*WHAT IS NEEDED*
Rewrite the records below as a numbered list, one line per item, and leave out the blank lines.
START STORED DATA
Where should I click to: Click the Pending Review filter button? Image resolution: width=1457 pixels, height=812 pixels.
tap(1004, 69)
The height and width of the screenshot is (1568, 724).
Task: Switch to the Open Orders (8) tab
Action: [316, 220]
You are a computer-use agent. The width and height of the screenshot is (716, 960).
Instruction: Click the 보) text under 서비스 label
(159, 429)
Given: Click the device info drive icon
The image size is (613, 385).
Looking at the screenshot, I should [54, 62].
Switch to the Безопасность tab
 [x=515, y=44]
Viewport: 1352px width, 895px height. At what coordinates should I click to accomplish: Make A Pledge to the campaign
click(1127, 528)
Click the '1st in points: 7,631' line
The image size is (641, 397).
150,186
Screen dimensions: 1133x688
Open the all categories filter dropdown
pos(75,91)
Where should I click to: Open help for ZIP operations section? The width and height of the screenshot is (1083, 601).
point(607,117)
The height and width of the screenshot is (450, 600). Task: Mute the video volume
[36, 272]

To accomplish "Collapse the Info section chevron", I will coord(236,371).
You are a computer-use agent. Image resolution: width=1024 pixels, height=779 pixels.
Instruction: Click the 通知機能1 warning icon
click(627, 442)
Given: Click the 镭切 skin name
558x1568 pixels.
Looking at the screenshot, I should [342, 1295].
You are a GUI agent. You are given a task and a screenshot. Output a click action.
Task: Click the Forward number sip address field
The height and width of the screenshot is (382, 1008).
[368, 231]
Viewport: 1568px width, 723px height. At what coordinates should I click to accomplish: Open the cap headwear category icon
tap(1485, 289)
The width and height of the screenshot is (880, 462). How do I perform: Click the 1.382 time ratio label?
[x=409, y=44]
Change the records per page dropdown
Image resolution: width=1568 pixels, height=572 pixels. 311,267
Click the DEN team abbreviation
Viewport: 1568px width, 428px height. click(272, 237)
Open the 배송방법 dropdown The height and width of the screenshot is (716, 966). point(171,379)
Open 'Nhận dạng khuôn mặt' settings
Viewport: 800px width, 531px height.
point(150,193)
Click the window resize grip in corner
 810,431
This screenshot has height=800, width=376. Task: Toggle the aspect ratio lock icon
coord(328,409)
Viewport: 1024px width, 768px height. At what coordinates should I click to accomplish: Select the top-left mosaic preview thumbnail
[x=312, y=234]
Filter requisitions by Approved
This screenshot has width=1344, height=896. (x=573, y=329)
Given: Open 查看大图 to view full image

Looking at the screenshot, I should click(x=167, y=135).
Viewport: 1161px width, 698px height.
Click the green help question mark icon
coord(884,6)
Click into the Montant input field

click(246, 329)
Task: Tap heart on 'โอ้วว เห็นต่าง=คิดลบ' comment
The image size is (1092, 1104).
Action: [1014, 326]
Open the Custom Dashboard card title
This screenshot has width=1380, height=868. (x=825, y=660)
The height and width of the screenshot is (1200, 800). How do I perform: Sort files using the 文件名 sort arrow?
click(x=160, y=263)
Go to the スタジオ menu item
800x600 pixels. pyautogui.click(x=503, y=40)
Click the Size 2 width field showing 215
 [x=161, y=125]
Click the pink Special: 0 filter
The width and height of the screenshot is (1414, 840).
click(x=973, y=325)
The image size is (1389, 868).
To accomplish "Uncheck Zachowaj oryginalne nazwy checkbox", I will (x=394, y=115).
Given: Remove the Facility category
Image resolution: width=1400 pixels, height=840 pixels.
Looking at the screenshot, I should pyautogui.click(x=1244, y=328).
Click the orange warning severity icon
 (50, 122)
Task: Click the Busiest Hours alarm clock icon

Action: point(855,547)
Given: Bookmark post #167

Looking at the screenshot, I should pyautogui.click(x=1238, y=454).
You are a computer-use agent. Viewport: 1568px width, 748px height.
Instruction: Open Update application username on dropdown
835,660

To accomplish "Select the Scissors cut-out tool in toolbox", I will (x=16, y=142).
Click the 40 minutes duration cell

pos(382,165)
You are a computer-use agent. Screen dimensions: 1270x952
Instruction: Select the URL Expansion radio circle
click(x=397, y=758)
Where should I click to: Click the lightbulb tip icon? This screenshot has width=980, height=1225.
END STORED DATA
*TASK RESPONSE*
1. Where should I click to: Click the Pending Review filter button? Image resolution: width=1457 pixels, height=812 pixels.
2. tap(1004, 69)
3. The height and width of the screenshot is (1568, 724).
4. Task: Switch to the Open Orders (8) tab
5. Action: [316, 220]
6. You are a computer-use agent. The width and height of the screenshot is (716, 960).
7. Instruction: Click the 보) text under 서비스 label
8. (159, 429)
9. Given: Click the device info drive icon
10. The image size is (613, 385).
11. Looking at the screenshot, I should [54, 62].
12. Switch to the Безопасность tab
13.  [x=515, y=44]
14. Viewport: 1352px width, 895px height. At what coordinates should I click to accomplish: Make A Pledge to the campaign
15. click(1127, 528)
16. Click the '1st in points: 7,631' line
17. The image size is (641, 397).
18. 150,186
19. Screen dimensions: 1133x688
20. Open the all categories filter dropdown
21. pos(75,91)
22. Where should I click to: Open help for ZIP operations section? The width and height of the screenshot is (1083, 601).
23. point(607,117)
24. The height and width of the screenshot is (450, 600). Task: Mute the video volume
25. [36, 272]
26. To accomplish "Collapse the Info section chevron", I will coord(236,371).
27. You are a computer-use agent. Image resolution: width=1024 pixels, height=779 pixels.
28. Instruction: Click the 通知機能1 warning icon
29. click(627, 442)
30. Given: Click the 镭切 skin name
31. 558x1568 pixels.
32. Looking at the screenshot, I should [342, 1295].
33. You are a GUI agent. You are given a task and a screenshot. Output a click action.
34. Task: Click the Forward number sip address field
35. The height and width of the screenshot is (382, 1008).
36. [368, 231]
37. Viewport: 1568px width, 723px height. At what coordinates should I click to accomplish: Open the cap headwear category icon
38. tap(1485, 289)
39. The width and height of the screenshot is (880, 462). How do I perform: Click the 1.382 time ratio label?
40. [x=409, y=44]
41. Change the records per page dropdown
42. Image resolution: width=1568 pixels, height=572 pixels. 311,267
43. Click the DEN team abbreviation
44. Viewport: 1568px width, 428px height. click(272, 237)
45. Open the 배송방법 dropdown The height and width of the screenshot is (716, 966). point(171,379)
46. Open 'Nhận dạng khuôn mặt' settings
47. Viewport: 800px width, 531px height.
48. point(150,193)
49. Click the window resize grip in corner
50.  810,431
51. This screenshot has height=800, width=376. Task: Toggle the aspect ratio lock icon
52. coord(328,409)
53. Viewport: 1024px width, 768px height. At what coordinates should I click to accomplish: Select the top-left mosaic preview thumbnail
54. [x=312, y=234]
55. Filter requisitions by Approved
56. This screenshot has width=1344, height=896. (x=573, y=329)
57. Given: Open 查看大图 to view full image
58. Looking at the screenshot, I should click(x=167, y=135).
59. Viewport: 1161px width, 698px height.
60. Click the green help question mark icon
61. coord(884,6)
62. Click into the Montant input field
63. click(246, 329)
64. Task: Tap heart on 'โอ้วว เห็นต่าง=คิดลบ' comment
65. The image size is (1092, 1104).
66. Action: [1014, 326]
67. Open the Custom Dashboard card title
68. This screenshot has width=1380, height=868. (x=825, y=660)
69. The height and width of the screenshot is (1200, 800). How do I perform: Sort files using the 文件名 sort arrow?
70. click(x=160, y=263)
71. Go to the スタジオ menu item
72. 800x600 pixels. pyautogui.click(x=503, y=40)
73. Click the Size 2 width field showing 215
74.  [x=161, y=125]
75. Click the pink Special: 0 filter
76. The width and height of the screenshot is (1414, 840).
77. click(x=973, y=325)
78. The image size is (1389, 868).
79. To accomplish "Uncheck Zachowaj oryginalne nazwy checkbox", I will (x=394, y=115).
80. Given: Remove the Facility category
81. Image resolution: width=1400 pixels, height=840 pixels.
82. Looking at the screenshot, I should pyautogui.click(x=1244, y=328).
83. Click the orange warning severity icon
84.  (50, 122)
85. Task: Click the Busiest Hours alarm clock icon
86. Action: point(855,547)
87. Given: Bookmark post #167
88. Looking at the screenshot, I should pyautogui.click(x=1238, y=454).
89. You are a computer-use agent. Viewport: 1568px width, 748px height.
90. Instruction: Open Update application username on dropdown
91. 835,660
92. To accomplish "Select the Scissors cut-out tool in toolbox", I will (x=16, y=142).
93. Click the 40 minutes duration cell
94. pos(382,165)
95. You are a computer-use agent. Screen dimensions: 1270x952
96. Instruction: Select the URL Expansion radio circle
97. click(x=397, y=758)
98. Where should I click to: Click the lightbulb tip icon? This screenshot has width=980, height=1225.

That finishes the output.